## PROMPT
Everything below from the line with "Click the green Tolerable bar in chart" through the line with "Image resolution: width=1024" should be copied exactly, and nothing else; leave out the pictures.

## SOURCE INFORMATION
_ _ _

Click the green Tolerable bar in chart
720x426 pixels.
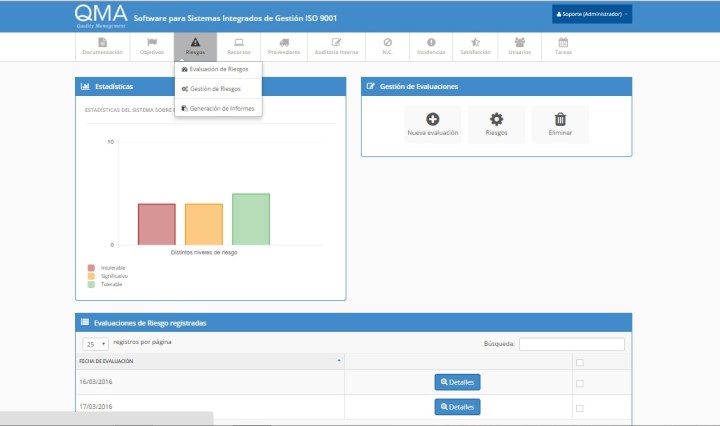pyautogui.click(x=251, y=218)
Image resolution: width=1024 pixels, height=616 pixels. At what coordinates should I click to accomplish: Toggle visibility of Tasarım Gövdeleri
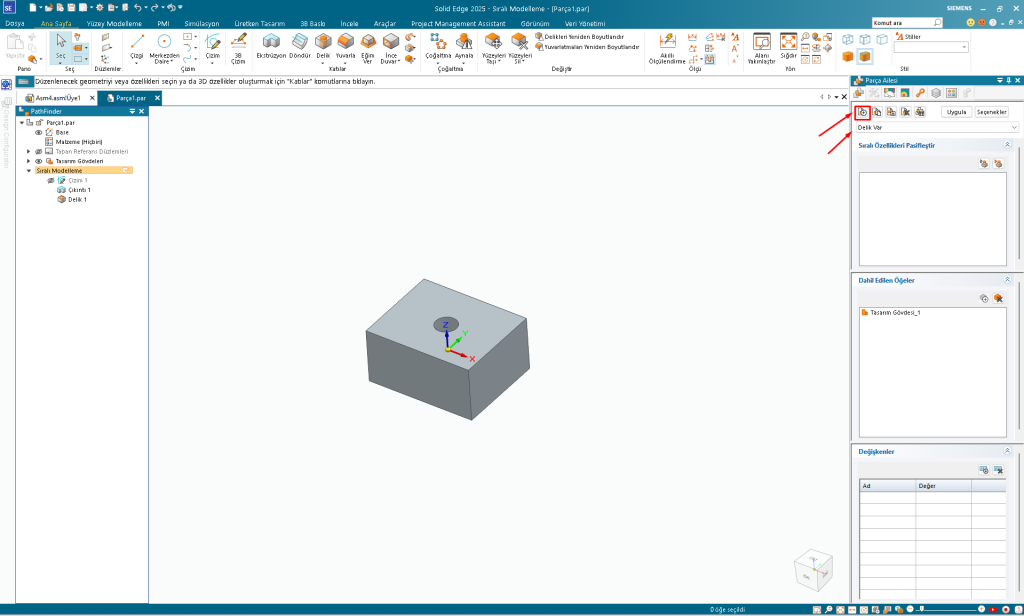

_ _ _

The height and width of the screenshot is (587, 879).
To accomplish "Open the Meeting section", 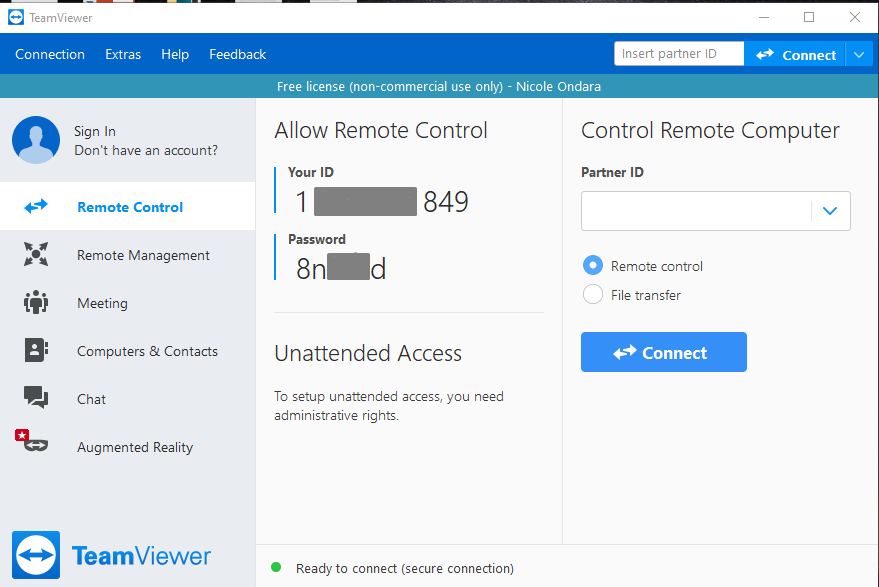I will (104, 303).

_ _ _

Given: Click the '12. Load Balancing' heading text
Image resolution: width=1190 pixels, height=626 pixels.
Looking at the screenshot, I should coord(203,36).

_ _ _

## SOLUTION TO THE PROBLEM
Click the green Tolerable bar in chart
720x426 pixels.
pyautogui.click(x=251, y=218)
Image resolution: width=1024 pixels, height=616 pixels. At what coordinates should I click to accomplish: Toggle visibility of Tasarım Gövdeleri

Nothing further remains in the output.